La Cámara baja convirtió en ley la modificación de la norma de 2010, habilitando a las provincias a definir qué zonas glaciares pueden abrirse a la minería. La oposición anuncia la judicialización.

A las 2.30 de la madrugada del jueves 9 de abril, la Cámara de Diputados aprobó la reforma de la Ley de Glaciares luego de más de 11 horas de debate. El proyecto obtuvo 137 votos afirmativos, 111 negativos y 3 abstenciones, con 5 legisladores ausentes.

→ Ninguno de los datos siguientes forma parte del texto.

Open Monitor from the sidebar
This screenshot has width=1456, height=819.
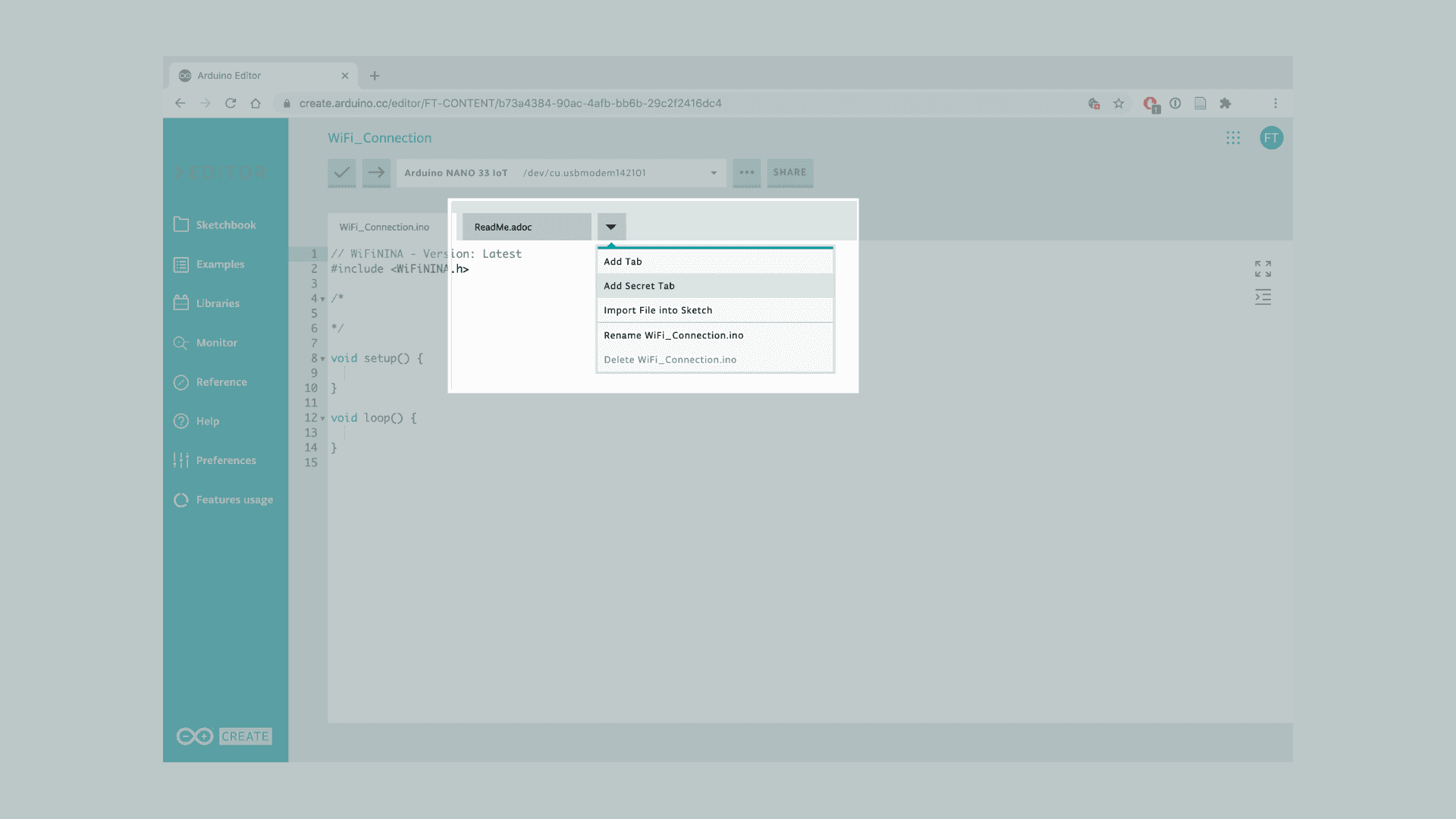(216, 343)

Además de La Libertad Avanza, votaron a favor el PRO, la UCR, Innovación Federal, Elijo Catamarca, Producción y Trabajo (San Juan), y legisladores de Encuentro Federal, Adelante Buenos Aires y Por Santa Cruz. La sesión contó con la presencia de Karina Milei, quien ingresó al recinto alrededor de las 22 horas y se ubicó en el palco de la presidencia de la Cámara para observar el último tramo del debate. 

Qué cambia
La reforma redefine el objeto de protección, limitándolo a aquellos glaciares y ambientes periglaciares que cumplan “funciones hídricas” específicas. Asimismo, el IANIGLA —que antes tenía el rol científico central en la identificación de glaciares— pasa a cumplir un rol meramente registral. En la práctica, la nueva ley otorga mayor potestad a las provincias para definir, mediante estudios técnicos propios, qué áreas quedan sujetas a resguardo y cuáles pueden habilitarse para actividades como la minería.

Desde el oficialismo argumentaron que la iniciativa permitiría destrabar inversiones por unos 20.000 millones de dólares, principalmente en proyectos de cobre y litio.

Las voces en contra
La oposición fue contundente en su rechazo. El diputado Martín Lousteau advirtió que “equivocarnos acá afecta el futuro y a millones de habitantes”.Por su parte, organizaciones ambientales denunciaron que la reforma es una “regresión ambiental inconstitucional” que vulnera el Acuerdo de Escazú, al que Argentina adhirió. Sectores opositores y ambientalistas ya anticiparon que buscarán impugnar la norma ante la Justicia.